> EXERCISE BRIEF:
Leaving out all pictures, return the records word for word.

> DATA:
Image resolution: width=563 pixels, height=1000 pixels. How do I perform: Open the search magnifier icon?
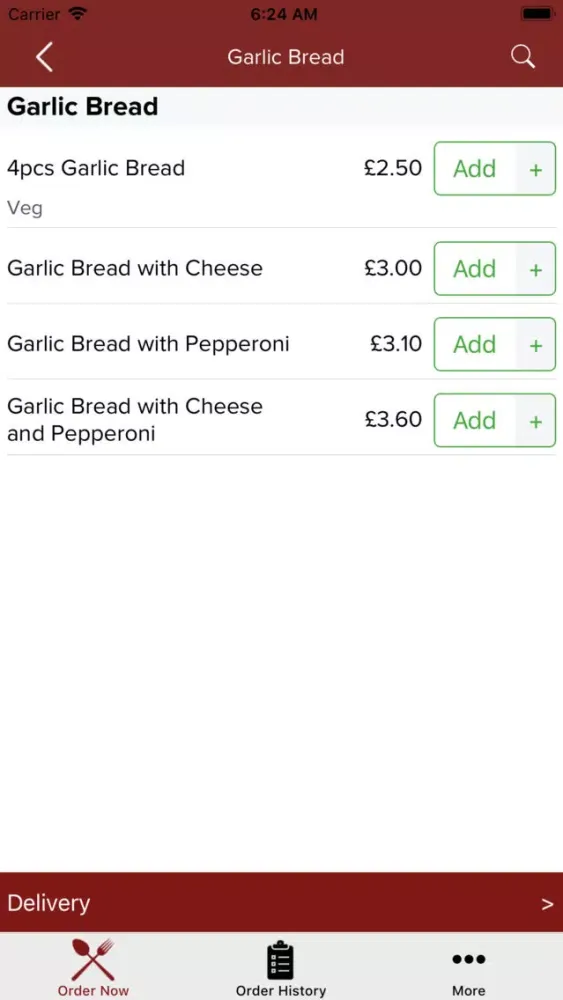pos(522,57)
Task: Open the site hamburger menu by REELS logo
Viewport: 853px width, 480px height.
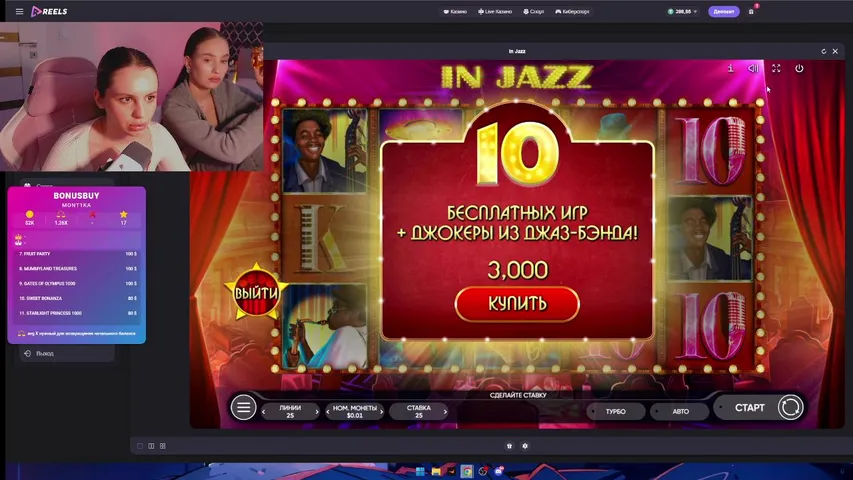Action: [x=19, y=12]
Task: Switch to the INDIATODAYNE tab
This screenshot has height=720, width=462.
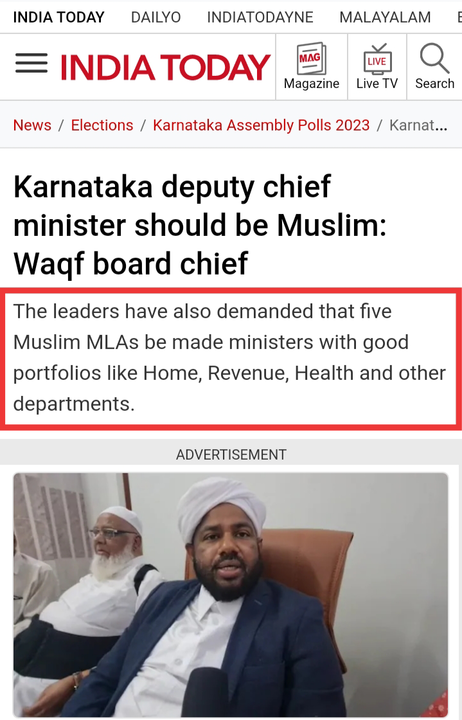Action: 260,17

> RESULT OF THIS TASK:
Image resolution: width=563 pixels, height=1000 pixels. How do I perform: Open the search magnifier icon?
pos(522,57)
Task: Open the site hamburger menu by REELS logo
Viewport: 853px width, 480px height.
Action: [x=19, y=12]
Task: Switch to the INDIATODAYNE tab
This screenshot has height=720, width=462.
Action: 260,17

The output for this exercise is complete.